Albemarle County is now considering building a new courts complex where there’s a surplus of parking, such as the sprawling vacant asphalt at Albemarle Square on Rt. 29.
The Gazette must once again make an argument on culture, so often necessary in addressing development issues—meaning our goal in Crozet is not to grow for growth’s sake, but to sustain tight small town culture in the face of it—in the case of the justice system.
Albemarle’s legal services infrastructure have grown up around Court Square for obvious reasons. That gives that essential service of government a large root ball of culture in its present location. When entertaining the options to move the courts, county supervisors should weigh heavily the cost of disturbing those roots, fragile and vast and irreplaceable as they are.
The supervisors will be tempted to quantify the move-or-double-down options with cost projections, which, as any one who has done any building will know, are likely to be just educated guesses that underestimate the final total. The only question will be how far off they end up being. So let’s accept that whatever option we choose will cost us more than we would like. The decisive factor is which does what’s good for promoting justice.
The relationships that create a healthy legal culture are harder to count up and value. But they are what make the culture for good or ill. Fracturing those, which like all relationships rely to some degree on propinquity, will have painful costs to the mission of the system.

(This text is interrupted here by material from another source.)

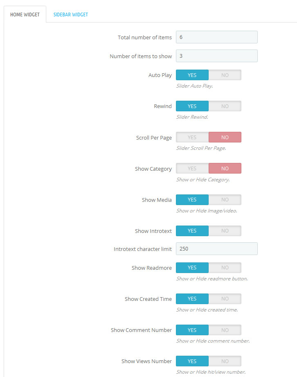
Task: Turn off Show Comment Number
Action: (x=225, y=330)
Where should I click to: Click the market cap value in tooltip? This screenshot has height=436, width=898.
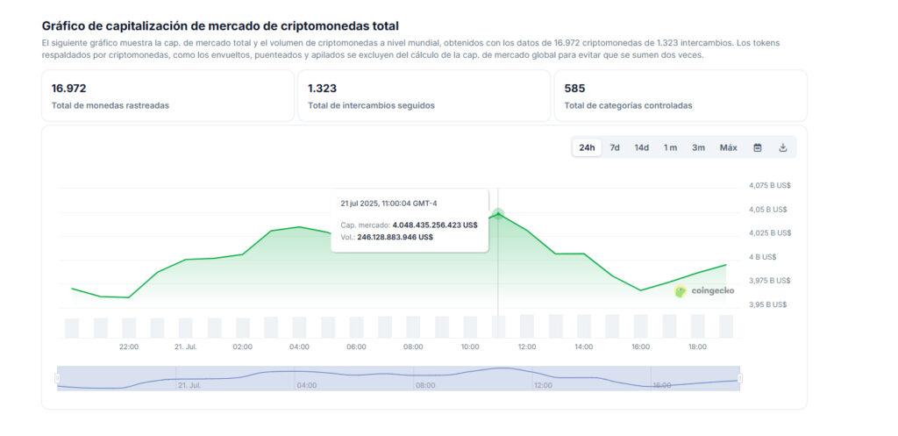click(434, 225)
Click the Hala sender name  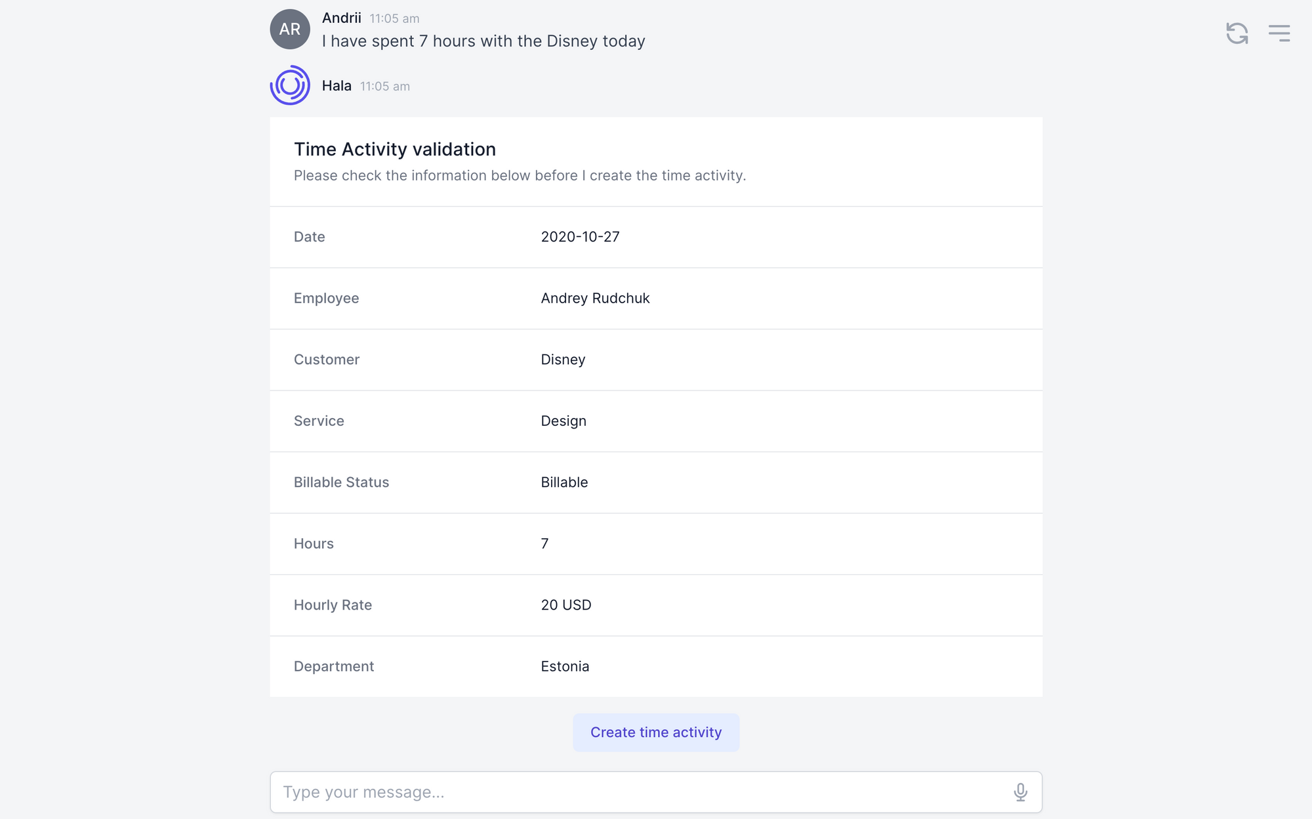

The mission of the courts is justice, not economic development. The Gazette has little confidence in the ability of local government to create prosperity. If it could, every community in America would be rich. Business is what creates wealth and it goes where it sees real opportunity, according to its own lights, not simply a welcome-to-town sign or even community officials who are willing to cut subsidy deals to lure prospective businesses. The prosperity goal should be separated from the justice goal, and certainly not knotted up in public/private development deals. We learned how susceptible those are to corruption under the recent McDonnell administration.
Our wisest choice is to invest where we are already invested, in the court square environs, and add to what history and the legal culture have built up and entrusted to us. Honor that. In the end, we tend to forget what something cost us—this is not a license to spend wastefully—but whether the spending achieved the outcome we sought.
When U.Va. faced a choice over whether to build needed hospital rooms next to the old University hospital or build new health complex at the deserted old Blue Ridge Hospital, which could claim better Interstate access for cars, the university decided to build the new next to old. That choice best preserved the academic mission of teaching medicine. Imagine what would be happening on West Main Street today if the complex had been moved away from the University.
We should be faithful to the justice mission and trust that being true to it will have the added reward of prosperity.